Let's assume you want to create a model with a proportional error model instead and change the initial estimate for it, you would simply need to exchange the last line to something like obs_proportional(~effect, var_prop = 0.05). Similarly, if you would want to switch one of the parameters shown above, you could also change it. The use of these exchangeable building blocks is the core principle in assemblerr.
Check and modify
When you are done defining your model you can check whether it contains any issues using the check() function, e.g.,
check(m)
In this case, the model definition used the variable 'dose' without it being declared. You can tell assemblerr that dose is part of the dataset by modifying the model as follows:
m <- m +
input_variable("dose")
Now, the check function does not find any issues:
check(m)
You can also replace an already existing building block by adding a new one with the same name. For example, the following code updates the parameter model for the Emax parameter to one without variability:
m <- m +
prm_no_var("emax", value = 10)
The warning message indicates that an existing building block has been replace. Now, there won't be any random effect associated with Emax when you render the modified model:
render(m)
Rendering
After having defined your model, you probably want to turn it into something useful, in assemblerr this process is called rendering. Since we stored our assembled model above in the variable m we can simply pass this variable to the render function, which will write the resulting NONMEM code to the console, like so
render(m)
While this is great to quickly check the resulting code, we generally want a model file. We can create it using the filename= argument of the render() function, i.e.,
setwd(tempdir())
render(m, filename = "run1.mod")
The render function also has an options argument that allows you to modify some aspects of the rendering process. For example, the following code automatically adds the mu-referenced code for all parameters.
render(
m,
options = assemblerr_options(
prm.use_mu_referencing = TRUE
)
)
Tasks
"All models are wrong" AND useless if we cannot do anything with them. So far, you only saw the description of a model. The tasks= argument of the render() function allows you to specify what the model should "do".
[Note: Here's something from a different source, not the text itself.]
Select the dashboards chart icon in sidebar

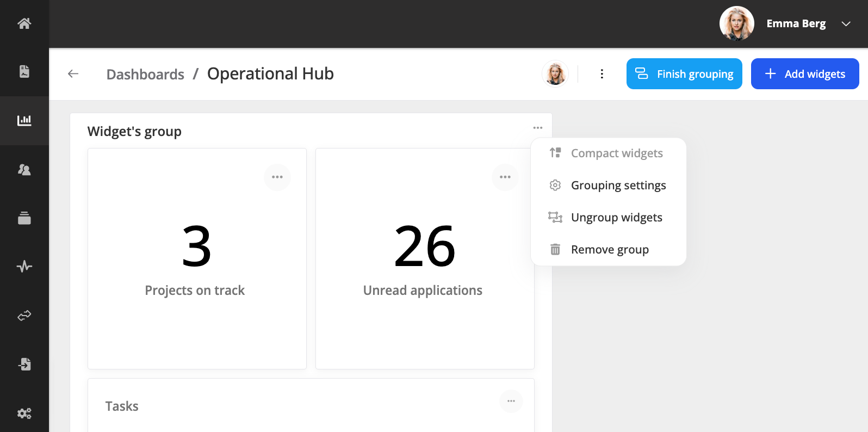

By default assemblerr adds an estimation task using the FOCE algorithm but you can change that, for example using:
render(m,
tasks = tsk_estimation(algorithm = "imp", se = TRUE))
This example also requested the standard errors for the estimated parameters, which resulted in the addition of the covariance step in the NONMEM code.
You can combine multiple tasks using the + operator. For example, you might want to estimate parameters and output the parameter values for all parameters in the model. The following code accomplishes this:
render(m,
tasks = tsk_estimation() + tsk_output(filename = "sdtab", variables = vars_prms()))
In the previous example, you saw the variable selection helper vars_prms() in action. Variable selection helpers allow you to specify what variables should be used in a table. You can read more about them in the documentation for the tsk_output() function.
Ordinary differential equations
Many pharmacometric models are defined using ordinary differential equations. In assemblerr you can specify ordinary differential equations via compartments and flows (while this does not cover all types of ordinary differential equations, it will hopefully get you pretty far). To show compartment and flows in action, we will extend the dose-response model from the beginning to a concentration-response model. The following code chunk shows the necessary changes:
m2 <- model() +
prm_log_normal("v", median = 100, var_log = 0.09) +
prm_log_normal("cl", median = 10, var_log = 0.09) +
prm_log_normal("emax", median = 10, var_log = 0.09) +
prm_log_normal("ec50", median = 1, var_log = 0.09) +
compartment("central", volume = "v") +
flow(from = "central", definition = ~cl*C) +
obs_additive(effect~emax*C["central"]/(ec50 + C["central"]), var_add = 1)
In this model definition, we used two additional parameters and, more importantly, a compartment as well as a flow from that compartment. You should note, how you can use the variable C in the flow definition to refer to the concentration in the "from" compartment. Similarly, you can also use C["central"] to refer to the concentration in the central compartment when defining the observational model. The A variable provides a reference to the amount in the compartment.
Pay attention to how assemblerr replaces the C variables with the corresponding compartment reference when we render the model like before:
render(m2)
Did you also notice what happened to the differential equation? It disappeared! assemblerr recognized that this simple one-compartment model could be written as a much quicker analytical solution using ADVAN1 and did the necessary replacements.
Pharmacokinetic models
For PK models, assemblerr supports building blocks with a higher level of abstraction. The following snippet assembles a one-compartment model with linear elimination:
pkm <- pk_model() +
pk_absorption_fo() +
pk_distribution_1cmp() +
pk_elimination_linear() +
obs_additive(conc~C["central"])
You can see how pk_model() instead of model() was used as a constructor. The resulting model objects accepts building blocks such as:
- A first-order absorption model (line 2)
- A compartment distribution model (line 3)
- A linear elimination model (line 4)
as well as the additive observation model (line 5) that you saw before.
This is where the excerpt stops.